After the reforms of Solon in 594/3 BC. Anyone from each of the four classes (Pentacosiomedimni, Hippeis, Zeugiten and Thetes) could become a juror. This was intended to make the system much fairer for poorer members of society who had previously been excluded in favor of elite aristocrats. The events leading up to the trial itself are similar to what many litigants are experiencing today. As in modern times, a case was initiated by a plaintiff who filed a lawsuit. The plaintiff was responsible for serving the application on the defendant in the presence of witnesses.  The complaint was then brought before a judge who was a citizen chosen by lot, who then held a preliminary hearing [anakrisis]. In response to the complaint, a defendant could deny the allegations, deny them and make a paragraph or deny that there was a cause of action.
 At these preliminary hearings, the parties could question each other and had to disclose the evidence they intended to present at trial, including documents and witness statements.  After the preliminary hearing, the magistrate would usually send a private case without murder to an arbitrator and a public case directly to the People`s Court. People`s courts were one of three types of courts in Athens, along with murder courts and maritime courts. Of these three, the people`s courts tried a wide variety of cases, which were of two types: public or private. Cases were considered public if they involved the Athenian people as a whole, while disputes limited to individuals were considered private. In private cases, the only person who could sue was the victim or the victim`s family, while in public cases, any citizen who wished to do so could take legal action. The archons who summoned the courts had a purely administrative function and gave no legal direction or advice to the jury: there was no judge except the jury itself. Often, litigants hired speechwriters (logographers) to deliver speeches to the parties. Some of the most famous of these logographies were Antiphon, Lysias and Demosthenes. The surviving speeches of these men constitute an important source for our knowledge of Athenian law.
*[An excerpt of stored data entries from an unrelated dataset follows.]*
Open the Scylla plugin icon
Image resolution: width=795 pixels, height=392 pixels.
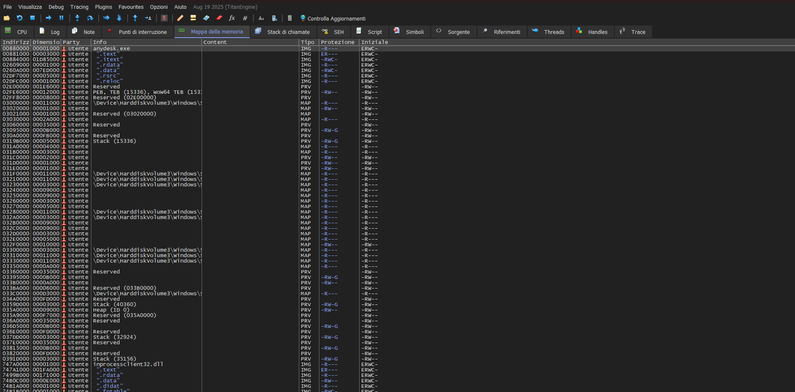(x=164, y=18)

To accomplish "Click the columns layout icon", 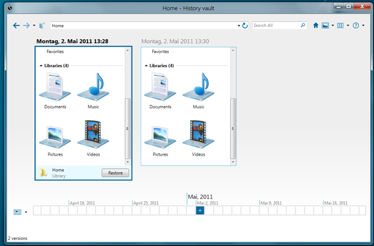I will pos(340,26).
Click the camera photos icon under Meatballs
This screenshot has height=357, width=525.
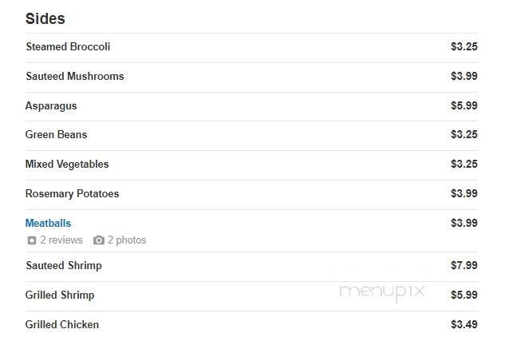click(x=99, y=240)
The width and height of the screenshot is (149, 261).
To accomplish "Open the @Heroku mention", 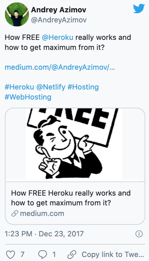I will tap(58, 37).
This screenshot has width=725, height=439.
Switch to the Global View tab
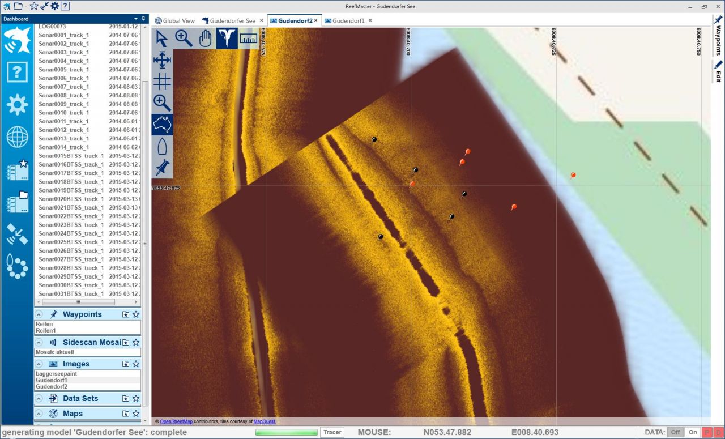pos(174,21)
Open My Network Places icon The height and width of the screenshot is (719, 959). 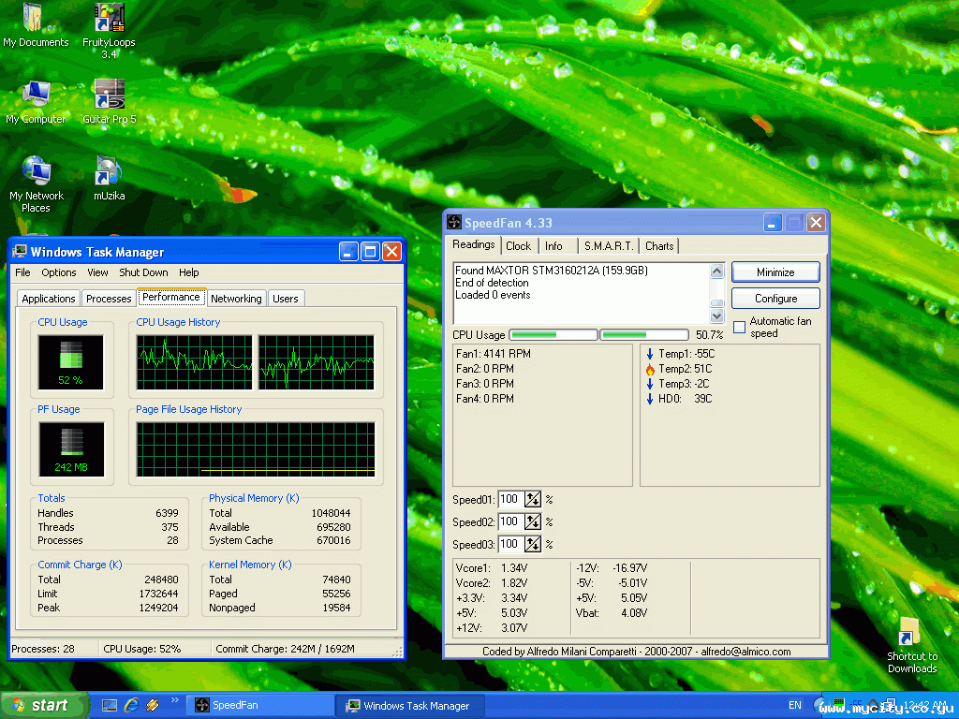click(37, 172)
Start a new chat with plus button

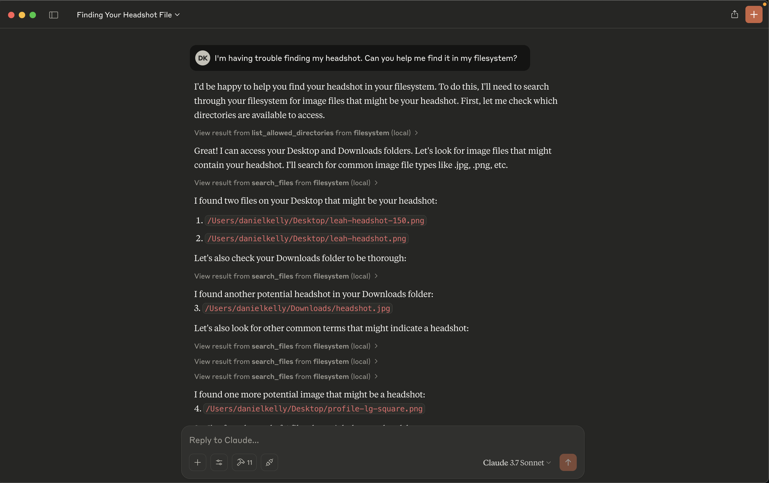754,14
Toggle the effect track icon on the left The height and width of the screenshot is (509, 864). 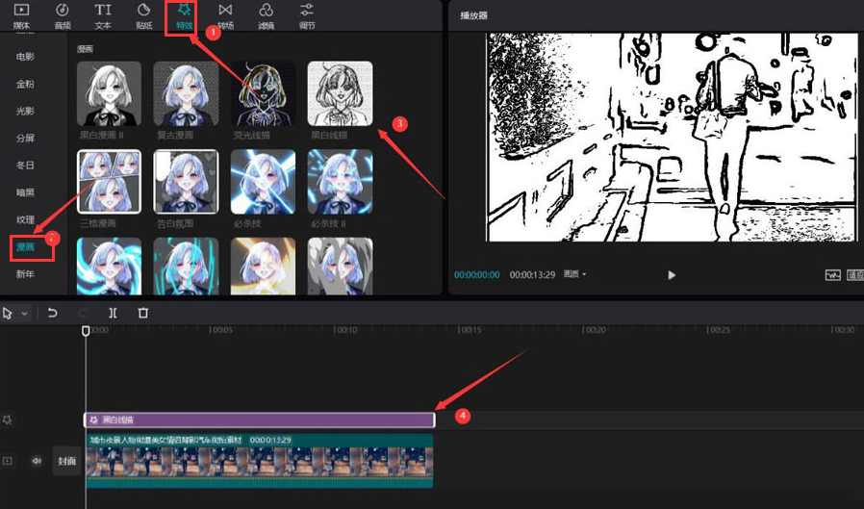9,420
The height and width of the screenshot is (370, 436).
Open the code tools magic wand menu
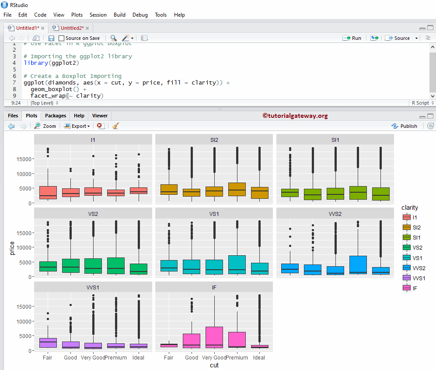[128, 38]
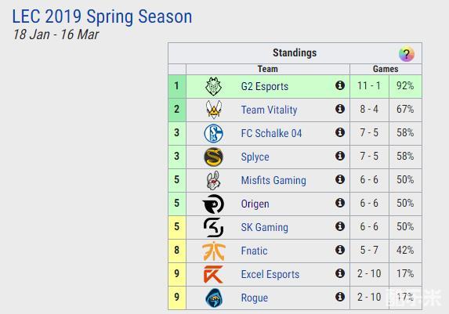Open the Team Vitality team page link
The width and height of the screenshot is (449, 314).
click(270, 110)
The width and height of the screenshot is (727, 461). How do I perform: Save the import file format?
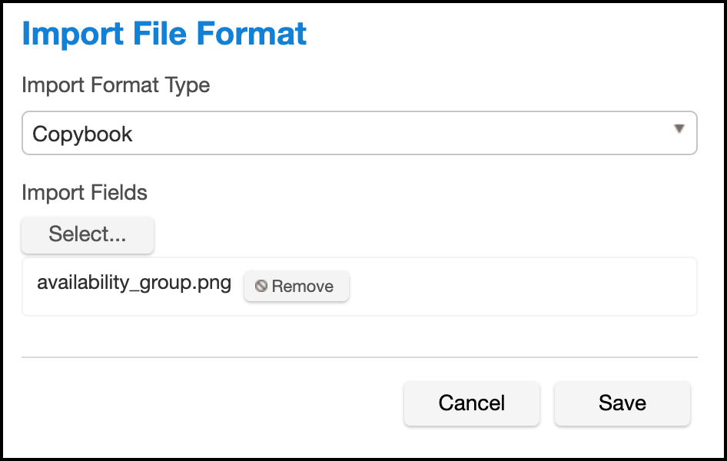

 However, the litigants never purported to make prepared speeches, but pretended to speak improvised and demonstrated their skill in what we would now call rhetoric, in order to convince the jury.  Many statements have been admitted before people`s courts, which today would face challenges to evidence such as hearsay and relevance. For example, jurors often heard arguments about the litigant`s past actions, his relationship with other community members, and the potential negative effects of a guilty verdict on his family.  The Athenian People`s Courts or Dicaterie were the characteristic institution of democratic Athens, in which citizens presented legal disputes before their colleagues` jurors in order to resolve arguments fairly and democratically. The Athenian judicial system consisted of a series of courts. Some of the courts we know of existed in ancient Athens are: Athenian courts tried two types of cases – private [dikai] or public [graphai]. There were no lawyers or prosecutors. Complaints could only be filed by individuals: our modern concept of a “corporation” but not a “physical” one, such as a corporation or partnership, apparently did not exist.